Imagine that. This is followed by 1,000 words or so about “tolerance,” “building bridges,” and other comforting euphemisms for “Why don’t you all just shut up?” Rauf is creating a dialogue with people who disagree with him, so of course his first step is to tell them their opinion doesn’t matter:
We are proceeding with the community center, Cordoba House. More important, we are doing so with the support of the downtown community, government at all levels and leaders from across the religious spectrum, who will be our partners.
And if you’re part of the 70% of the United States who don’t like the idea? Well, you’re just not smart enough to understand how tolerant he is, you bigots.
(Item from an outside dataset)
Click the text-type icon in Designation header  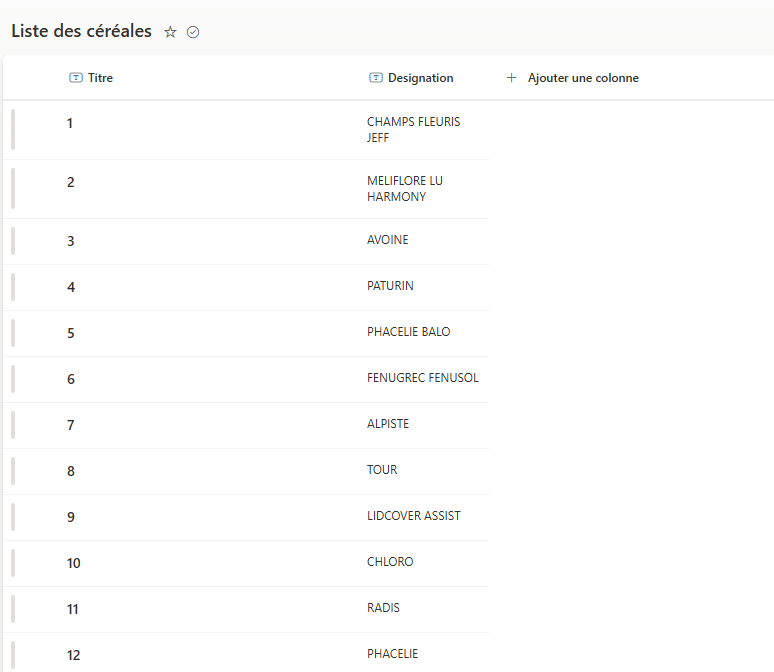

From the political conflicts between Israelis and Palestinians to the building of a community center in Lower Manhattan, Muslims and members of all faiths must work together if we are ever going to succeed in fostering understanding and peace.
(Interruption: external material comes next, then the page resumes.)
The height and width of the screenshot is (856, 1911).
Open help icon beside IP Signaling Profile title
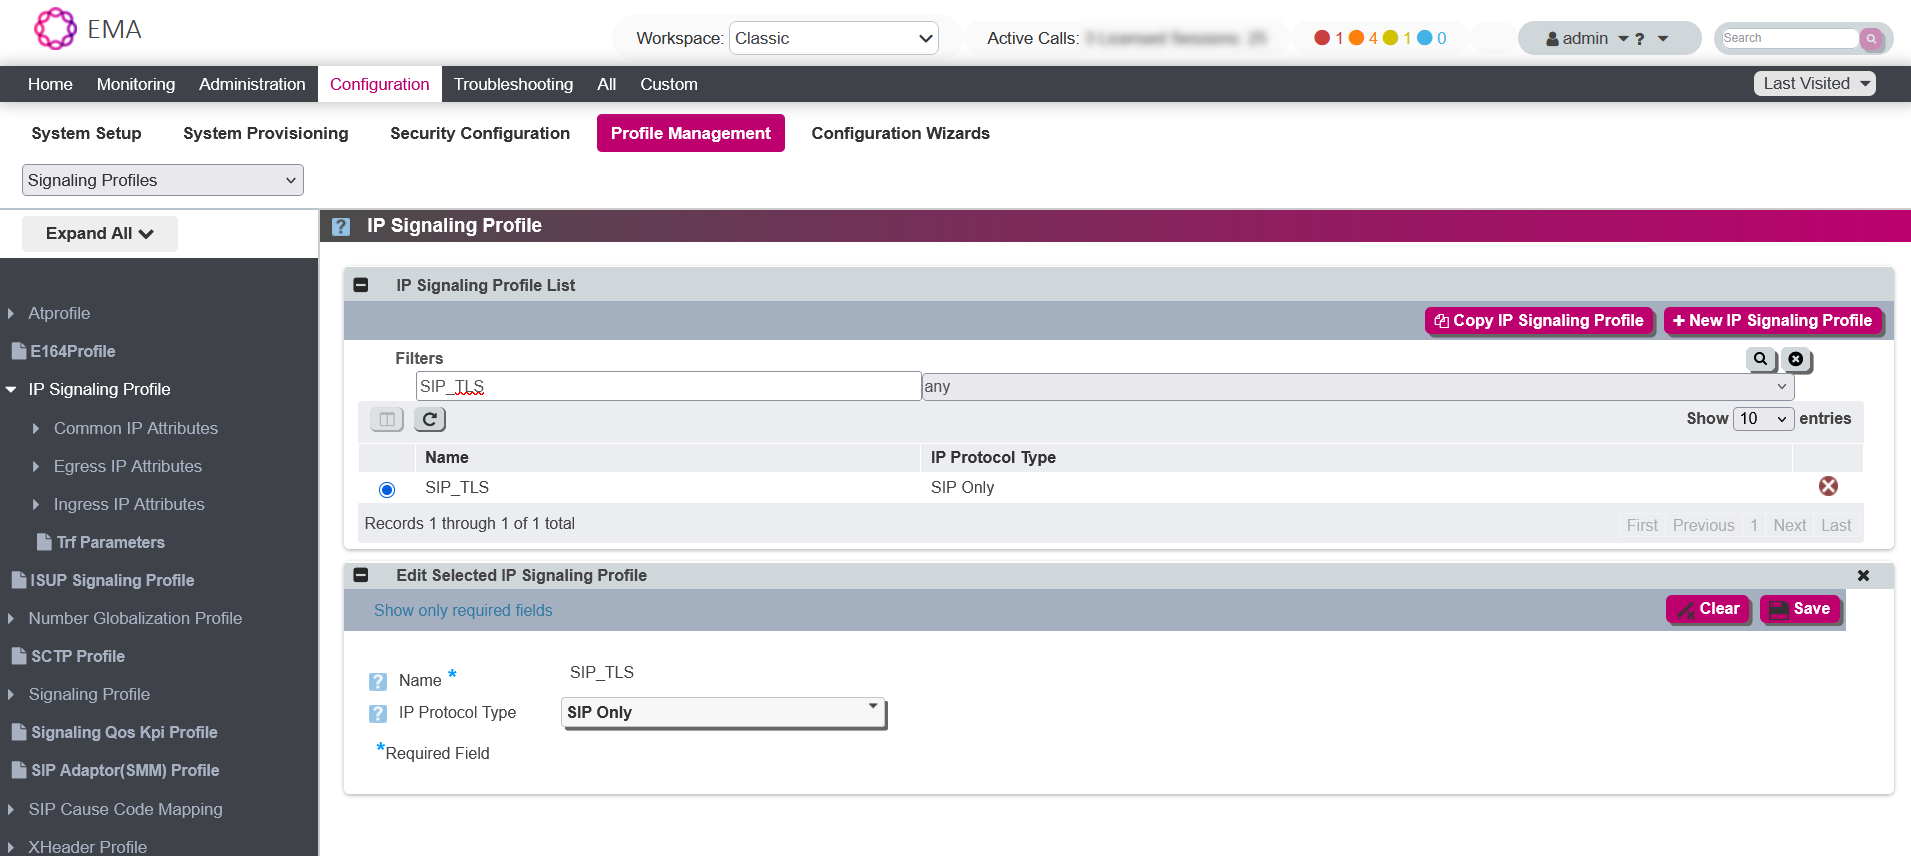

And by “work together,” he means “do what I say or stay out of the way.”
I am very sensitive to the feelings of the families of victims of 9/11, as are my fellow leaders of many faiths. We will accordingly seek the support of those families, and the support of our vibrant neighborhood, as we consider the ultimate plans for the community center. Our objective has always been to make this a center for unification and healing.
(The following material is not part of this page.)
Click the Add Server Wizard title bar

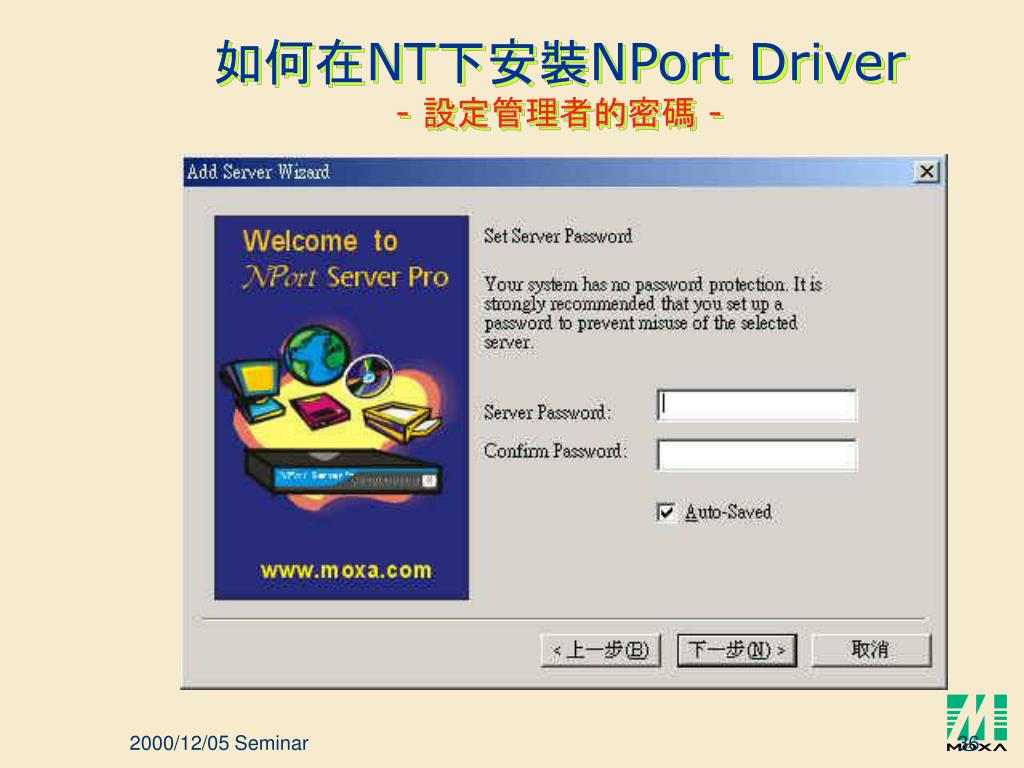549,172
If you were really seeking the support of 9/11 families, you would’ve sought it out already. If you really wanted unification and healing, you’d recognize that you’re acheiving just the opposite.
It goes on and on like that. When did the word “tolerance” become a synonym for “approval,” Imam Rauf? Which American principle am I violating by telling you I disagree with you? And how in the world do you think you’re going to change so many people’s minds by lecturing them about how much better you are than them, and that they should be ashamed of themselves for daring to dissent? Ask your pal Obama how well that one’s working.
P.S. Josh Trevino took apart this stupid op-ed on his Twitter feed last night. As Trevino points out, Rauf’s claim that he waited to comment until now because he was overseas is b.s. This started before Rauf left. And apparently he didn’t get the memo that they’re not calling it “Cordoba House” anymore, but rather “Park 51.” So much for the rebranding effort.
P.P.S. Say what you want about Bloomberg — and I have, and will — but at least he’s being consistent.